[Saved entries]
<<<<
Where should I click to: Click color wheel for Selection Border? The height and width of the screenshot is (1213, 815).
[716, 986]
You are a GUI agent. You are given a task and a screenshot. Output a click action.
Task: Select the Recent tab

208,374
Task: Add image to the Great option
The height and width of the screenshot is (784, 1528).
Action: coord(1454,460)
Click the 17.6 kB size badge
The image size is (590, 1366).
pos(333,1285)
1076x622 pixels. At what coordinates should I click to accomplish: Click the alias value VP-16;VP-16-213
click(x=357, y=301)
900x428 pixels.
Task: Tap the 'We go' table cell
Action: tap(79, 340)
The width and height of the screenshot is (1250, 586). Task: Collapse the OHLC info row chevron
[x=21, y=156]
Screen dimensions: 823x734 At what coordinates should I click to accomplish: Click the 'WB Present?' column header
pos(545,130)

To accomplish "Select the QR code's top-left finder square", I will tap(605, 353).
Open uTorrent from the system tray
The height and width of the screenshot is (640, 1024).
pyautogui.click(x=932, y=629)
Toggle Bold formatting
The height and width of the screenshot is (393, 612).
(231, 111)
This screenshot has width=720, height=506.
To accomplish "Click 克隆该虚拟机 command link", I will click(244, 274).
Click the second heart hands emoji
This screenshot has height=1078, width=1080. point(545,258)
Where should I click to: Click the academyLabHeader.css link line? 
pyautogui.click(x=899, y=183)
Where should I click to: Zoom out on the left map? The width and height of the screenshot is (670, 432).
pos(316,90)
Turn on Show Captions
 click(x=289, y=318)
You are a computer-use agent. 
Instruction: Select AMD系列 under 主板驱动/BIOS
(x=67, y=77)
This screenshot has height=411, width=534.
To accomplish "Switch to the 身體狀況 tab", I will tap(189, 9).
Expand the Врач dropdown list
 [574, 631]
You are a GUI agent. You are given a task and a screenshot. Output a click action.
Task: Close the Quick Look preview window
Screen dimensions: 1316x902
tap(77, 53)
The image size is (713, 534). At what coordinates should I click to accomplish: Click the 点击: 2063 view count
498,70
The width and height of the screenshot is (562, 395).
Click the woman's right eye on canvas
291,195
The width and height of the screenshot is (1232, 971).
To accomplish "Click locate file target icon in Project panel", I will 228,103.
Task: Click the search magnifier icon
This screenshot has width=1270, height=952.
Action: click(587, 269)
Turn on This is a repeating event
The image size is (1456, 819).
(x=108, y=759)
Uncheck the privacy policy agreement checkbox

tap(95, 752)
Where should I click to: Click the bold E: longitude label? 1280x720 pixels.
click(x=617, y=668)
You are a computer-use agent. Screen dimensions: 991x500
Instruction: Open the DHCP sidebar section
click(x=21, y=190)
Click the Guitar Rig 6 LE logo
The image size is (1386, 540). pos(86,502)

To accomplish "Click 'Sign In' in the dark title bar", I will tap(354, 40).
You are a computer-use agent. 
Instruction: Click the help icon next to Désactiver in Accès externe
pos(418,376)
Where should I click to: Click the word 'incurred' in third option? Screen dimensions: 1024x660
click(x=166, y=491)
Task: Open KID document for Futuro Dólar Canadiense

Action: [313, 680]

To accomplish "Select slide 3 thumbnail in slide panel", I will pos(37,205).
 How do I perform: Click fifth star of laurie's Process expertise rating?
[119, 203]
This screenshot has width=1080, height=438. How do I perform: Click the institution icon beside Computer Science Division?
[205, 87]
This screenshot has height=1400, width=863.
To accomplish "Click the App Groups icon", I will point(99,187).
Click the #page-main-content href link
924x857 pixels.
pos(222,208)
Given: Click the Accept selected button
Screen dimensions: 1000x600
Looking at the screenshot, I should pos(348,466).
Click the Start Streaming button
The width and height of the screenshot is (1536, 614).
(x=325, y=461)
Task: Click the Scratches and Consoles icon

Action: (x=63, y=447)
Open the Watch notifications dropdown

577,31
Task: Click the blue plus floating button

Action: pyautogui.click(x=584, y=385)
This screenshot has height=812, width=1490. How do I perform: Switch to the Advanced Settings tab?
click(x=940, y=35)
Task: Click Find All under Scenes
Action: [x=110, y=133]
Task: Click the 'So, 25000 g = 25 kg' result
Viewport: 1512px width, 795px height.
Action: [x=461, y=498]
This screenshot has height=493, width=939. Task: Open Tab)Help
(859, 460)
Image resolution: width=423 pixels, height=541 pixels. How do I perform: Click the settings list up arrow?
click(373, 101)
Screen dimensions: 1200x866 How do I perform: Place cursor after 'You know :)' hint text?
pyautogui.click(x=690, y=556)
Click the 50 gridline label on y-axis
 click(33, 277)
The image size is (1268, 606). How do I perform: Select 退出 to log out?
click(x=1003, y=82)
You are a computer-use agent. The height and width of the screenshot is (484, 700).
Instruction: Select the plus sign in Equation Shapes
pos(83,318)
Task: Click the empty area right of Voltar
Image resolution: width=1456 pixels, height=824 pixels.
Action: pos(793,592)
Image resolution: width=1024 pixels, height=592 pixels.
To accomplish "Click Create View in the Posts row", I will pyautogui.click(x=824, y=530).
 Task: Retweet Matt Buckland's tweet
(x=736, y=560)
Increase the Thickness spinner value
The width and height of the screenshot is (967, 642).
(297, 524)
>>>>
Exact copies of the lines from the one holding "Image resolution: width=1456" to the end of the entries are all that should be written.

Image resolution: width=1456 pixels, height=824 pixels.
Action: pos(793,592)
Image resolution: width=1024 pixels, height=592 pixels.
To accomplish "Click Create View in the Posts row", I will pyautogui.click(x=824, y=530).
 Task: Retweet Matt Buckland's tweet
(x=736, y=560)
Increase the Thickness spinner value
The width and height of the screenshot is (967, 642).
(297, 524)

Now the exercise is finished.